UTF-8 is the universal standard for percent encoding non ASCII characters. Do not assume Latin-1 or Windows-1252 encoding unless you are working with a legacy system that explicitly documents it.
Common Mistakes
Encoding the full URL instead of just parameter values
If you pass https://example.com/path?q=hello to encodeURIComponent, the colons, slashes, and question mark all get encoded, producing a broken string. Encode parameter values, not full URLs.

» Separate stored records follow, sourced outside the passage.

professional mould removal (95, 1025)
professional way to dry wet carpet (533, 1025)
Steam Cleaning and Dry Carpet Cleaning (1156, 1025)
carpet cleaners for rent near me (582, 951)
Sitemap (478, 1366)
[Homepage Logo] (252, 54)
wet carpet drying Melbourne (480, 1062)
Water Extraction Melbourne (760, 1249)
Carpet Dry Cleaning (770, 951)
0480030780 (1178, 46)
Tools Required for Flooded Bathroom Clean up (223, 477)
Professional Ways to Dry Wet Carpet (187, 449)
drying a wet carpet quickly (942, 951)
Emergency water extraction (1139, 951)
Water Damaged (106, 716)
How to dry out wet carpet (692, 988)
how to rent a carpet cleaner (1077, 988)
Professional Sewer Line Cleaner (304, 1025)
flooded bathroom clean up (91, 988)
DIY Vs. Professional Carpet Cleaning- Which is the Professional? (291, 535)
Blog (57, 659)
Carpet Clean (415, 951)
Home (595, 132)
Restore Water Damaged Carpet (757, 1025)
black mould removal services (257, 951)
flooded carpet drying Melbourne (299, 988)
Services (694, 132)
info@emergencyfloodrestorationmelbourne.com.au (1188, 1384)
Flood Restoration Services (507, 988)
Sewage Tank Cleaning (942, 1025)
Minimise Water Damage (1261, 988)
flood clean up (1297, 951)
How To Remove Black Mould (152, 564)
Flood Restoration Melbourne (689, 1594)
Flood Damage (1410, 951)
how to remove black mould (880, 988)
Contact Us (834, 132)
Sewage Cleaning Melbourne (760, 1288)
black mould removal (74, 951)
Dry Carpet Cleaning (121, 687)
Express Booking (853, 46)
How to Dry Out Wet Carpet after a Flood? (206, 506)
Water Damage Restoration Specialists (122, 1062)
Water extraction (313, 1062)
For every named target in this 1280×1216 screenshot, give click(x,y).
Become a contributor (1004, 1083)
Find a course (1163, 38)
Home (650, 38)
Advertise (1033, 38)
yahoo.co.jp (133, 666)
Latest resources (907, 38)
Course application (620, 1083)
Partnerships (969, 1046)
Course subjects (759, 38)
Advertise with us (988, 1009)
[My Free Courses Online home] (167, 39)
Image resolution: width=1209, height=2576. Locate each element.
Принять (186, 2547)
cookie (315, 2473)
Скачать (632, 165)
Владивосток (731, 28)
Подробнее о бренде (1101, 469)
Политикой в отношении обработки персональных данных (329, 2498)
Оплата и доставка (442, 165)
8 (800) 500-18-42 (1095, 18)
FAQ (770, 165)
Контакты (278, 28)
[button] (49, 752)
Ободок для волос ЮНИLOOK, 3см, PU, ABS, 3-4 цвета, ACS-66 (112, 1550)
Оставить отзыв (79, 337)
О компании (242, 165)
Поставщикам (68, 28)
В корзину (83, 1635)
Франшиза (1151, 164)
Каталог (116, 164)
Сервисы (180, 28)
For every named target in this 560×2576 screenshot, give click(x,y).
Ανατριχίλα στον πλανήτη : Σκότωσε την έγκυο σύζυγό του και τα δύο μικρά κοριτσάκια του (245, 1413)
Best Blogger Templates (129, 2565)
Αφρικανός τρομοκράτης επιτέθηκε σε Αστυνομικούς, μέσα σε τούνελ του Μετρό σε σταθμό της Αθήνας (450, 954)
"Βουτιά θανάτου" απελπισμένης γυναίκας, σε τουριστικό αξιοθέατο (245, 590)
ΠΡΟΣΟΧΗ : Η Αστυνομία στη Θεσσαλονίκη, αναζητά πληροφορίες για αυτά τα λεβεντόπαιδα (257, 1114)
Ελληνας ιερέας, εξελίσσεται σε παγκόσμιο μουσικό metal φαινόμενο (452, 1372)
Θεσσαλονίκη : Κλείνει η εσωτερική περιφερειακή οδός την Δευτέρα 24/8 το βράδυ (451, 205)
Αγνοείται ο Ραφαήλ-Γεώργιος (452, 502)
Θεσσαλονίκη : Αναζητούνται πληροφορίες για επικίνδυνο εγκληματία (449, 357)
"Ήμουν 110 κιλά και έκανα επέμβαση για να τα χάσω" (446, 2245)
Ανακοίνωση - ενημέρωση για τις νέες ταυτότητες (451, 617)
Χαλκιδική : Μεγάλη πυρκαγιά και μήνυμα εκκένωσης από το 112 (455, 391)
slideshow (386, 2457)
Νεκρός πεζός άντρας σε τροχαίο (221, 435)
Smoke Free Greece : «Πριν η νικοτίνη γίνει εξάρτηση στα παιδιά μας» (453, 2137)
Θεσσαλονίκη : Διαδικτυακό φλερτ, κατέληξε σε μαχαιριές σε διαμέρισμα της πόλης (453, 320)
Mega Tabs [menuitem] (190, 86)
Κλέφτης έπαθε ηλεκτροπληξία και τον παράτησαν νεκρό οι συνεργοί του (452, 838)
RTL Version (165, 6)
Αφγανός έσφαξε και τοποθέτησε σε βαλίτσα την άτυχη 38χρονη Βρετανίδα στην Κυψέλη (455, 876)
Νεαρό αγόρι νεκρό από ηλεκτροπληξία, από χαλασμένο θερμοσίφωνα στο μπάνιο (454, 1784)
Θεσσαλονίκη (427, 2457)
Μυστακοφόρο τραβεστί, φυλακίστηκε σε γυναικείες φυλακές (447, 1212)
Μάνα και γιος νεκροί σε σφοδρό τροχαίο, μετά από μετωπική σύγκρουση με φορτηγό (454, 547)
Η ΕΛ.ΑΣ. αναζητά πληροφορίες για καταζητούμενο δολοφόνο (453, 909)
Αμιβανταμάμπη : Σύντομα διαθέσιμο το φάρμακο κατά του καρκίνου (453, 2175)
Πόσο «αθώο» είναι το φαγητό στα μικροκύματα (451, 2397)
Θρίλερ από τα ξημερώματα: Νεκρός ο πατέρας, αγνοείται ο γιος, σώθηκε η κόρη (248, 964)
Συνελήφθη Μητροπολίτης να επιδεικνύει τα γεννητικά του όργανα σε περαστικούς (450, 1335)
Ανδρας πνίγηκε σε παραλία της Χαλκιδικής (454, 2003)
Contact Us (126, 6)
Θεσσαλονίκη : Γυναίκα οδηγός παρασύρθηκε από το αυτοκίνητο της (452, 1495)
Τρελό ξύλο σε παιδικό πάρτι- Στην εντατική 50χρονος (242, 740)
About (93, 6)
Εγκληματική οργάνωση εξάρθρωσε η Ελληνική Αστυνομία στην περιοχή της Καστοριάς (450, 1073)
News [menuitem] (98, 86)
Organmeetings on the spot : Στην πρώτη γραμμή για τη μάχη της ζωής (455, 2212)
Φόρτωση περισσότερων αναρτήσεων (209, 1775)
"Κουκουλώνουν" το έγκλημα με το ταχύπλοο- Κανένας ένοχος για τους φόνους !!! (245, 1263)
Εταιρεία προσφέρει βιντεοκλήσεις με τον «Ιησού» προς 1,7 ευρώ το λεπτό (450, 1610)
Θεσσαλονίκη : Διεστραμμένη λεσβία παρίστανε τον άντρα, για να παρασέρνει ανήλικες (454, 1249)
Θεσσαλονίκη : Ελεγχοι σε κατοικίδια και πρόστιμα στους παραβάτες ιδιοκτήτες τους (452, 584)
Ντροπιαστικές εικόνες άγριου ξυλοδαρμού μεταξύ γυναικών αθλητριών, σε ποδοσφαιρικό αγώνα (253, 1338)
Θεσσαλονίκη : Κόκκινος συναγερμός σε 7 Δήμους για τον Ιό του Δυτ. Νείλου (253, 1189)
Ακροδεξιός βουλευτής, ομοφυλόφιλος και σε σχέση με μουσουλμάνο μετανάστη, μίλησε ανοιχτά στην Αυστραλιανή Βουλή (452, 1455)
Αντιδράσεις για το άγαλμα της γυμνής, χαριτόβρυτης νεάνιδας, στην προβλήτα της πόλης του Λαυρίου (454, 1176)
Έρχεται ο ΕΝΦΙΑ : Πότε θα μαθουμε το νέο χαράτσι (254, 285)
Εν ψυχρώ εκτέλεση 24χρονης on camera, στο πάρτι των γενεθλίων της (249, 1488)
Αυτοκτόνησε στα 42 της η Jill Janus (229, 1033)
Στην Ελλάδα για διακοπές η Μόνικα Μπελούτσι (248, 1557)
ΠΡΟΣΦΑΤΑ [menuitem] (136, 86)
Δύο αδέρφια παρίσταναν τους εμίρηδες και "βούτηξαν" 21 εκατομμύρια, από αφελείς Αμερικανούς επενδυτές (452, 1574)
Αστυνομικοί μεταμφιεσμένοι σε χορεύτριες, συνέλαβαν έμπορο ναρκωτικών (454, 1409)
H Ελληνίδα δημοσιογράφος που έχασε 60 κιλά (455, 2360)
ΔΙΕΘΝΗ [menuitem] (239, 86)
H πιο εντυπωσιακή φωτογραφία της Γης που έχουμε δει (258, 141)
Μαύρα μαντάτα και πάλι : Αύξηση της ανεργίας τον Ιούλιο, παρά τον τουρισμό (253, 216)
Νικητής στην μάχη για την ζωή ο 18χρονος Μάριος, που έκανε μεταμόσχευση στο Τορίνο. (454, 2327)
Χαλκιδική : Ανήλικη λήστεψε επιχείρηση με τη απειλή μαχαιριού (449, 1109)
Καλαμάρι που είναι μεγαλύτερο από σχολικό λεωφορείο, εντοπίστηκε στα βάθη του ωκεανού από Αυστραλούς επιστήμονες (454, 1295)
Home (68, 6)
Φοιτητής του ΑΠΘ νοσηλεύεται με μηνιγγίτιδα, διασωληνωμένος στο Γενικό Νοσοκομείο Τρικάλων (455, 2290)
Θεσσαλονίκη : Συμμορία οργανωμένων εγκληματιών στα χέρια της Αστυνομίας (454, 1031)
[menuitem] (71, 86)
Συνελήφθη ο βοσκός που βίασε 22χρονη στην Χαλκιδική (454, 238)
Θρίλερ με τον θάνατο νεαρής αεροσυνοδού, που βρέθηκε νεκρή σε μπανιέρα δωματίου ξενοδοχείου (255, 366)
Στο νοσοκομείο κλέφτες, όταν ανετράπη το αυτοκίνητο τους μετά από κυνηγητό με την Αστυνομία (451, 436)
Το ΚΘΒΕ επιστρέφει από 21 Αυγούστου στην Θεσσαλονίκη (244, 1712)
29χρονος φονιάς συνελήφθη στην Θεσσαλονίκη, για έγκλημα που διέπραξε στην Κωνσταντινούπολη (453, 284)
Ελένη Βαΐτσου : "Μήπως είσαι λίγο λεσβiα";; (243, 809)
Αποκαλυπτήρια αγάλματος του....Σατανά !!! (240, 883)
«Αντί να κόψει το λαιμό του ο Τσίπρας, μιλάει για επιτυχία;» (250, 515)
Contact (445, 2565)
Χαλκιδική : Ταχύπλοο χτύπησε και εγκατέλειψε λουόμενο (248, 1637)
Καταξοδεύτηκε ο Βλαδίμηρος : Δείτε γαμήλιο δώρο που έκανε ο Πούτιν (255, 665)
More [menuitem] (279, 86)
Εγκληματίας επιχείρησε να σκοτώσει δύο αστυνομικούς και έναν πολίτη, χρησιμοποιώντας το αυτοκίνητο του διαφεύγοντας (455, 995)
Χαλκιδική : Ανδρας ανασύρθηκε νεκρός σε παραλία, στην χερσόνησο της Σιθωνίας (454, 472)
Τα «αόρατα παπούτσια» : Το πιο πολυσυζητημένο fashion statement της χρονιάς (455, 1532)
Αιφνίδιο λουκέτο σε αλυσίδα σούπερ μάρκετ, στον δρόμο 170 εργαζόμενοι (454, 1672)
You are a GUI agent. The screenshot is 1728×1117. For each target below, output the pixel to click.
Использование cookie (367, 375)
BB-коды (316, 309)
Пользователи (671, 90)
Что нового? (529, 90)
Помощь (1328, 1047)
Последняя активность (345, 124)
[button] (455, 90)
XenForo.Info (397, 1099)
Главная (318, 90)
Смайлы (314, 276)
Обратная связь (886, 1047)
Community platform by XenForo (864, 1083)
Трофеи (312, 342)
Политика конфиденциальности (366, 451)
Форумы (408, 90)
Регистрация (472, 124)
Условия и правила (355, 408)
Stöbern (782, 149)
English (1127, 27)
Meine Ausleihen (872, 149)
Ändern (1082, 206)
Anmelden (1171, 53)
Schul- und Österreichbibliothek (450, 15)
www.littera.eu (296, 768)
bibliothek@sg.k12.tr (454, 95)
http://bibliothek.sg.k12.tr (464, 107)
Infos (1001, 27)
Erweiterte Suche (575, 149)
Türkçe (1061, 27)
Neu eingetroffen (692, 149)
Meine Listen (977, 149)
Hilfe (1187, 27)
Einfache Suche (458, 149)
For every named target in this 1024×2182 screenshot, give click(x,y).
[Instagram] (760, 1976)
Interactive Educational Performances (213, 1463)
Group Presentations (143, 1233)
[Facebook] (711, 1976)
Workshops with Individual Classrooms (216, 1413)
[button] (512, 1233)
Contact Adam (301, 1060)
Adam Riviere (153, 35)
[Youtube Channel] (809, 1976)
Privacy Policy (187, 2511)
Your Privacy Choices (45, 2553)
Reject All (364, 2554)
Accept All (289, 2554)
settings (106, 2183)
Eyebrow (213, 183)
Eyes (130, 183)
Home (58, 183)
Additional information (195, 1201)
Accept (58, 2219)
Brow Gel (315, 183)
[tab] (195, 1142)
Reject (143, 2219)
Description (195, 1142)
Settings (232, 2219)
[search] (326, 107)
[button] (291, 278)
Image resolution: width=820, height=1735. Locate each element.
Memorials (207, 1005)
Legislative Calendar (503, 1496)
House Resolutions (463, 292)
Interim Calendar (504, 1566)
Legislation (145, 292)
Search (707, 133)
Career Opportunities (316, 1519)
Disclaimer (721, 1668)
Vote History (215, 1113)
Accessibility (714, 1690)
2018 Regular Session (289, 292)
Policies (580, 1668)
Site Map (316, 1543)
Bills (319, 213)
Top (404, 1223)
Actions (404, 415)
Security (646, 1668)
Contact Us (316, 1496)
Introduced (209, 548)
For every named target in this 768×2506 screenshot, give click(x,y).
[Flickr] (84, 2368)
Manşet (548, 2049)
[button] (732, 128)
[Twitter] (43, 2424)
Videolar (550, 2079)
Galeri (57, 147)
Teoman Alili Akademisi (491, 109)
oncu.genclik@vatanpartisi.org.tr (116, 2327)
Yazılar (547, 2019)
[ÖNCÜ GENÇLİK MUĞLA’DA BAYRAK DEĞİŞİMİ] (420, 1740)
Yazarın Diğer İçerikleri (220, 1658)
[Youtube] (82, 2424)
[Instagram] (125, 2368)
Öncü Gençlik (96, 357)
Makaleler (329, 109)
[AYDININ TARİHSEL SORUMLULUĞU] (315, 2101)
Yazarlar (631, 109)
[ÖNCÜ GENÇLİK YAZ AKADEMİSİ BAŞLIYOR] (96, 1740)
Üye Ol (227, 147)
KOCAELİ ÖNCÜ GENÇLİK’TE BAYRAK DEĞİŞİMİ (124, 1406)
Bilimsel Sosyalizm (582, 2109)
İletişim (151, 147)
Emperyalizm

Forgetting to encode parameter keys
Keys can also contain special characters if they come from user input. Encode both keys and values.
Double encoding
If you receive a URL encoded string and encode it again, every % becomes %25. The decoded result will contain literal %XX sequences instead of the intended characters. Decode first, then reencode if the structure has changed.
Assuming the server will handle malformed input
Some servers are lenient and decode % sequences that appear in unencoded input. Others are strict. Do not rely on server side leniency. Encode correctly on the client.